# Integers mod n is a field if and only if n is prime

• Aug 30th 2009, 07:10 PM
Last_Singularity
Integers mod n is a field if and only if n is prime
Define $\displaystyle \mathbb{Z}_n$ as the set of integers mod n: $\displaystyle \{0,1,...,n-1\}$ which is endowed with the operations $\displaystyle a+b = (a+b) \mod n$ and $\displaystyle a \cdot b = ab \mod n$. It appears that this ring with identity is a field if and only if $\displaystyle n$ is prime. The key is whether or not elements of $\displaystyle \mathbb{Z}_n$ have inverses (they don't when $\displaystyle n$ is composite).

So I managed to prove that: if $\displaystyle n$ is not prime, then $\displaystyle a \in \mathbb{Z}_n$ has no inverse mod n. Now I am having trouble going the opposite way: how do I show that if $\displaystyle n$ is prime, i.e. - $\displaystyle gcd(a,n)=1$, then for all $\displaystyle a \in \mathbb{Z}_n$, $\displaystyle a$ has an inverse mod n? Thanks!
• Aug 30th 2009, 07:41 PM
ynj
Quote:

Originally Posted by Last_Singularity
Define $\displaystyle \mathbb{Z}_n$ as the set of integers mod n: $\displaystyle \{0,1,...,n-1\}$ which is endowed with the operations $\displaystyle a+b = (a+b) \mod n$ and $\displaystyle a \cdot b = ab \mod n$. It appears that this ring with identity is a field if and only if $\displaystyle n$ is prime. The key is whether or not elements of $\displaystyle \mathbb{Z}_n$ have inverses (they don't when $\displaystyle n$ is composite).

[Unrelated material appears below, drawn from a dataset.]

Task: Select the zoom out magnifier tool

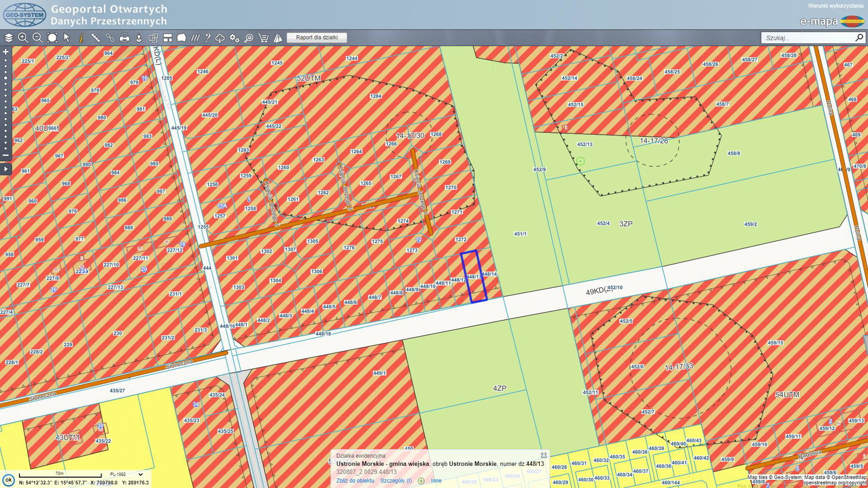Action: click(37, 38)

So I managed to prove that: if $\displaystyle n$ is not prime, then $\displaystyle a \in \mathbb{Z}_n$ has no inverse mod n. Now I am having trouble going the opposite way: how do I show that if $\displaystyle n$ is prime, i.e. - $\displaystyle gcd(a,n)=1$, then for all $\displaystyle a \in \mathbb{Z}_n$, $\displaystyle a$ has an inverse mod n? Thanks!

This is because in number theory, if $\displaystyle \gcd (a,n)=1$, then there exists $\displaystyle x,ax\mod n=1$.
if not, we suppose $\displaystyle d=\min\{ax-kn|ax-kn>0\},d>1$.now we will show that $\displaystyle d|n$,which is impossible.
suppose $\displaystyle ax-kn=d$
Suppose $\displaystyle n=dq+r,0<r<d$
then $\displaystyle n=(ax-kn)q+r\Leftrightarrow -axq+(kq+1)n=r\Leftrightarrow -axq\mod n=r$,but $\displaystyle r<d$,which will make contradiction.
The only possible case is $\displaystyle r=0$,so $\displaystyle d|n$
So $\displaystyle d=1$
• Aug 30th 2009, 07:42 PM
o_O
$\displaystyle \gcd (a,n) = 1 \ \Leftrightarrow \ ax + ny = 1$ for some $\displaystyle x, y \in \mathbb{Z}$

which by definition means: $\displaystyle ax \equiv 1 \ (\text{mod } n)$

The least residue of $\displaystyle x$ is then a solution and is therefore the inverse.